Sparking joy also entails giving yourself a break, giving yourself some grace. Give yourself a break by taking some time off work to rejuvenate and get back on track mentally, do not leave important work untended, though, that is, do not be a lazy worker. Take time off, reconnect with yourself and with nature, eat, rest. Leave really toxic work situations. Give yourself some grace, do not be so hard on yourself on the time. Listen, you are doing well, okay? You are trying, really. That being said, you will still get to your saving target if you just take a few thousands out to buy chickwizz or something you really love. Don't splurge o, don't spend recklessly. It's just once in a blue moon, especially if you truly know that you really need to spoil yourself this once because you have been striving so hard.

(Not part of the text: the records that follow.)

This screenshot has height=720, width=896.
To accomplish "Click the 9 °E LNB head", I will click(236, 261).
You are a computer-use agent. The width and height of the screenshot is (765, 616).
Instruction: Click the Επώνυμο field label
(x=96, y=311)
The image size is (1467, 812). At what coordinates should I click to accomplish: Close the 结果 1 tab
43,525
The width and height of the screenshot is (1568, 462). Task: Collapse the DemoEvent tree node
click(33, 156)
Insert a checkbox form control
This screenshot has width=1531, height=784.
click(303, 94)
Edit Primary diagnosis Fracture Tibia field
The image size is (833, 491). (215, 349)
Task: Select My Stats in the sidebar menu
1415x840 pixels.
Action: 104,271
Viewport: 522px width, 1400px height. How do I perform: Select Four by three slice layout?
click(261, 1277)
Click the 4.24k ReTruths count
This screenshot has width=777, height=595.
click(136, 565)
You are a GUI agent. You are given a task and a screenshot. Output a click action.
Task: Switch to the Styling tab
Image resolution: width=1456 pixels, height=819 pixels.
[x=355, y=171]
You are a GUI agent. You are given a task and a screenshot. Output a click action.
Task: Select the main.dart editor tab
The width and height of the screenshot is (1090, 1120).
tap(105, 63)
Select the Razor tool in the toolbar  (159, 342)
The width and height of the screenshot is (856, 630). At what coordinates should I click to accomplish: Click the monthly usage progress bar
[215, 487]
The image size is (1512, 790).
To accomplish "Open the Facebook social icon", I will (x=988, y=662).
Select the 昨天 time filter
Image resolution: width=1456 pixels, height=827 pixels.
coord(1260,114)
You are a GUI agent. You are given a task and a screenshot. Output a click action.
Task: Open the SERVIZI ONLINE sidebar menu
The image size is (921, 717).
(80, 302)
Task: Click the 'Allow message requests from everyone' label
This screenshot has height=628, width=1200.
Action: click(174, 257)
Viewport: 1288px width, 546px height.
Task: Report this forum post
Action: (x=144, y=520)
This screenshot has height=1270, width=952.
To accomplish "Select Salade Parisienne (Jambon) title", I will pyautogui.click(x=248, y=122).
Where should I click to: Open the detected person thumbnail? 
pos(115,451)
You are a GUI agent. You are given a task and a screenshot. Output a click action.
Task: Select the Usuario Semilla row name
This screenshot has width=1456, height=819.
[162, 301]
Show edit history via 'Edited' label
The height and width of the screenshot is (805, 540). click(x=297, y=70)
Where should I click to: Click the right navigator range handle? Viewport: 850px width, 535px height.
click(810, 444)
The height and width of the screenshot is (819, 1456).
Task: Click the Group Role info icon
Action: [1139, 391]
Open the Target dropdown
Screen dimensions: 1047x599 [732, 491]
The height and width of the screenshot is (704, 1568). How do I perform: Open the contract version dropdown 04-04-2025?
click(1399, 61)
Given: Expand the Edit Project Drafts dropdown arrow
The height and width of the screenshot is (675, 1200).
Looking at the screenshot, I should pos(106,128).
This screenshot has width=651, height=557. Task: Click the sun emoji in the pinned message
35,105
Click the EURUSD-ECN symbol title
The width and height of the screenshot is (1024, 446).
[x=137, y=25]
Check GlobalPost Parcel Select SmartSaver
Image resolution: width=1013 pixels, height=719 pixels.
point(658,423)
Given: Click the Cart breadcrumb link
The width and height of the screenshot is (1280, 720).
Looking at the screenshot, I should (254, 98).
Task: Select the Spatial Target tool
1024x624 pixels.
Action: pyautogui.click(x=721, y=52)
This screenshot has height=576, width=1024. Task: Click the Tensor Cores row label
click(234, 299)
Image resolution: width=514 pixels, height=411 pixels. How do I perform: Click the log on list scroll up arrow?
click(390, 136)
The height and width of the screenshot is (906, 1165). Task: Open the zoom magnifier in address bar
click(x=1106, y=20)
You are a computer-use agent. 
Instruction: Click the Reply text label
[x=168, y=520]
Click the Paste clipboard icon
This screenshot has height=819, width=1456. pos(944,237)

Giving yourself grace also means to stop being so hard on yourself. Don't beat yourself up too much, you know all the self hate, self blame, self doubt. It's a gradual process to grow out of these habits, but intentionally try to get rid of them. Don't be hard on yourself about the seemingly stagnant life, unemployment, academic challenges, striving but no results, some trauma from the past and present, be patient with yourself. Forgive yourself too. Don't judge yourself, don't hate yourself because of the mistakes. You know that making your inner child happy also entails reconciling with her, having that heart-to-heart with her, forgiving her, understanding her, you know.
Surround yourself with good and lovely company. Are your friends the type that make you randomly say “I count my blessings and I include my friends, because they are really blessings to me”, then never let go of moments when you have to rejuvenate and get your sanity back by simply hanging with them. Another favorite social media phrase of mine is “my friends don't know they heal me a little whenever we hang out”. Go on ahead and unwind with your girls. Connect with like-minded women. Don't you just love when women just women together?
Read books. Watch movies. Keep journals. Keep mood boards. Grow plants. Keep pets. Any of these that appeal to you. Just something to keep you afloat, really. To spark joy.
See a therapist or get mental health care if need be. Raw dogging mental illnesses and the chronicles of adulthood can be fun yeah? But for how long are you going to raw dog it? Mental healthcare is expensive in this part of the world, yes, hence, seek out genuine and effective counseling teams, especially ones that cater specifically to women. Research on mental health and mental disorders to learn how you can navigate and how much you can care for yourself. Engage in self care— physical self care, mental self care, all of that.
In all the striving, never lose your wonder. Never lose your joy. Never lose your spark. Keep it beaming. Always find the perks to keep you alive.